▸ **PROVIDED RECORDS**

+++

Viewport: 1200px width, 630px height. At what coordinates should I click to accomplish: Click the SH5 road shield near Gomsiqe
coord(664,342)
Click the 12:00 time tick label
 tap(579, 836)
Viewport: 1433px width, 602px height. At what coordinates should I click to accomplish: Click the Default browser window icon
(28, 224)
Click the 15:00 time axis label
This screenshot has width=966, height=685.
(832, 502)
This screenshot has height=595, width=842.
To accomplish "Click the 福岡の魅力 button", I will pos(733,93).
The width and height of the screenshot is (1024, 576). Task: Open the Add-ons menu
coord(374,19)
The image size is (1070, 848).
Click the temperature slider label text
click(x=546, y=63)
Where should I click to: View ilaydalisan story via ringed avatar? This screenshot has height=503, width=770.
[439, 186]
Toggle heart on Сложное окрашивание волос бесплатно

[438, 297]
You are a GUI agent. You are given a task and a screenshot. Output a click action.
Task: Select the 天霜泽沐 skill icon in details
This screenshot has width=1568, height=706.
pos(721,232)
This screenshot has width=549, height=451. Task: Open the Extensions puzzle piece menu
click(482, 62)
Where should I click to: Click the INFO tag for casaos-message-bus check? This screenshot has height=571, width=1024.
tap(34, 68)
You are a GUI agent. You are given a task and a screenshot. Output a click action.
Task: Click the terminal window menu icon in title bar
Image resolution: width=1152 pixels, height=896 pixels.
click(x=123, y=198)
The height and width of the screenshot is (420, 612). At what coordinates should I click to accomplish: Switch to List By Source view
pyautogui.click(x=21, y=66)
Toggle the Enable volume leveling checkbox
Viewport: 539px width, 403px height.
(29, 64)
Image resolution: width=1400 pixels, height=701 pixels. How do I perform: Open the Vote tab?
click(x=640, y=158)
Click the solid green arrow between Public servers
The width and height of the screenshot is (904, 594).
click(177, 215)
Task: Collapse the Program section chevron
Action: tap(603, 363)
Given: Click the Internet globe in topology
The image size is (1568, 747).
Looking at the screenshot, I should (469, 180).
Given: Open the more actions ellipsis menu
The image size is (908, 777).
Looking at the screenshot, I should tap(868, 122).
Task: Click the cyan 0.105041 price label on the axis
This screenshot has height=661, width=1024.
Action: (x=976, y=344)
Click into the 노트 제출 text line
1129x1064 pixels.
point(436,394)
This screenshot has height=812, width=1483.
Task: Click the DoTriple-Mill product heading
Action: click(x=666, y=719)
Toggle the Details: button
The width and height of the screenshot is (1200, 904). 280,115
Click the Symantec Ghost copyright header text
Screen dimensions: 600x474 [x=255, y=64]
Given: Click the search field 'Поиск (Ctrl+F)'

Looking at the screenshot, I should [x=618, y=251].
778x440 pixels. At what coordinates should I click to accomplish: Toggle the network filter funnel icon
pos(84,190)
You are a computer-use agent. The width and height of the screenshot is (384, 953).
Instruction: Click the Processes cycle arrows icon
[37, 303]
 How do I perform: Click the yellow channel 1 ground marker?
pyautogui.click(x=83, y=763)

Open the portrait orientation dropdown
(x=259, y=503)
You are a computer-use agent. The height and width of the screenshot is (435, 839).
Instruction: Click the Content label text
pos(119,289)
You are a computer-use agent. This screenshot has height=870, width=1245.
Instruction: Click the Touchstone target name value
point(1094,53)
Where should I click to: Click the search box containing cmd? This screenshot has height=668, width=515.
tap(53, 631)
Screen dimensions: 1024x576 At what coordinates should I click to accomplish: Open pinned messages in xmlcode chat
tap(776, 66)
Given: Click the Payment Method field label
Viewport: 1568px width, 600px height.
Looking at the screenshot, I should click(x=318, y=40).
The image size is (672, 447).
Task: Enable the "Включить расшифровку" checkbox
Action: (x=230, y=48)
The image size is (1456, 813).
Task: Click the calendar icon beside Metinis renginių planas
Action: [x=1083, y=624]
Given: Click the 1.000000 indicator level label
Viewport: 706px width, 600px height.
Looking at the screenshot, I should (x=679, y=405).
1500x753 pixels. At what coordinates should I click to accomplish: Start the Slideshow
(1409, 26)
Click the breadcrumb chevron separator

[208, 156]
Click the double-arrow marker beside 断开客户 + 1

+++

▸ **DESCRIPTION OF THE TASK**
Provide the number of lines holding the word "computer" within the material, without any other text.

▸ **SOLUTION FOR THIS TASK**
3